Epéntesis (Del lat. epenthĕsis, y este del gr. ἐπένθεσις, intercalación): 1. f. Fon. Figura de dicción que consiste en añadir algún sonido dentro de un vocablo; p. ej., en corónica por crónica y en tendré por tenré.
sábado, 13 de agosto de 2022
lunes, 8 de agosto de 2022
Tuk
miércoles, 3 de agosto de 2022
Elogio de la corbata
La corbata demuestra la ley de la gravedad, y lo hace con una elegancia rara entre las cosas caedizas: derrama linealmente la tela, atraída por la masa terrestre, como si persiguiera la raíz de lo que es, la razón de cuanto pesa. Pero esa caída, como todas las caídas, es también un ascenso: de la ligereza, de la rectitud, del color. La corbata apunta a lo alto con el mismo ímpetu con el que se dirige a lo bajo, aunque se encuentre con el gendarme del nudo, que le impone una linde infranqueable, porque más allá del nudo no hay nada: solo hombre. Pero ese freno es también un sello: de su vigencia, de su existir.
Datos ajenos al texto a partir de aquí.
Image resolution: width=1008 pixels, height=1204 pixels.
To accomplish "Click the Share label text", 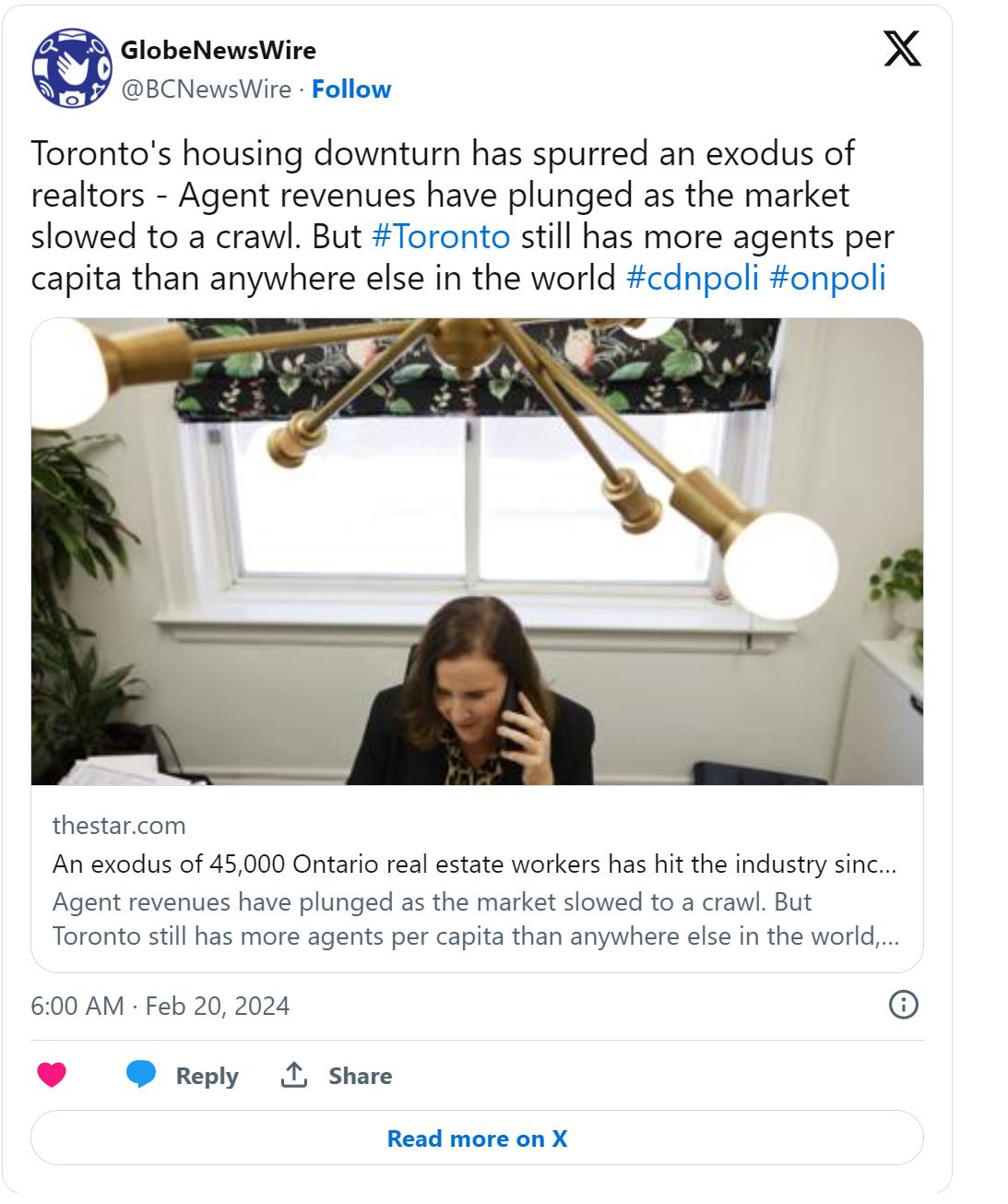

La corbata, no obstante, no solo anhela el suelo, como todas las cosas materiales, y emprende el vuelo, como todas las espirituales, sino que ocupa un lugar central: el que va del cuello, por donde transitan el aire y la palabra, al estómago, el horno íntimo, pasando por el corazón. La corbata es el eje que emerge, la columna de la superficie, la frontera de lo exterior y lo interior, la compañera mediata de la piel, la vanguardia del pecho y la retaguardia de la espalda, el dedo grande que nos falta en el cuerpo, el horizonte vertical de los sueños. Quién les iba a decir a los jinetes croatas que llegaron a París —después de combatir a los turcos, que seguían deseando conquistar Viena— en el siglo XVII, para ponerse al servicio del Rey Sol, que aquella prenda que portaban al cuello, y que simbolizaba el país por el que luchaban —hrvatska, ‘Croacia’ en croata—, iba a seducir a los dandis, a los cortesanos y, sobre todo, a las damas, y consagrarse como el símbolo de la elegancia masculina en Europa. Símbolo de la elegancia, pero también del falo, cuyas dimensiones, que algunos exageran, incumpliendo así uno de los mandatos del buen vestir —que la corbata nunca sobrepase la cintura del pantalón—, trasluce acaso un secreto y un deseo.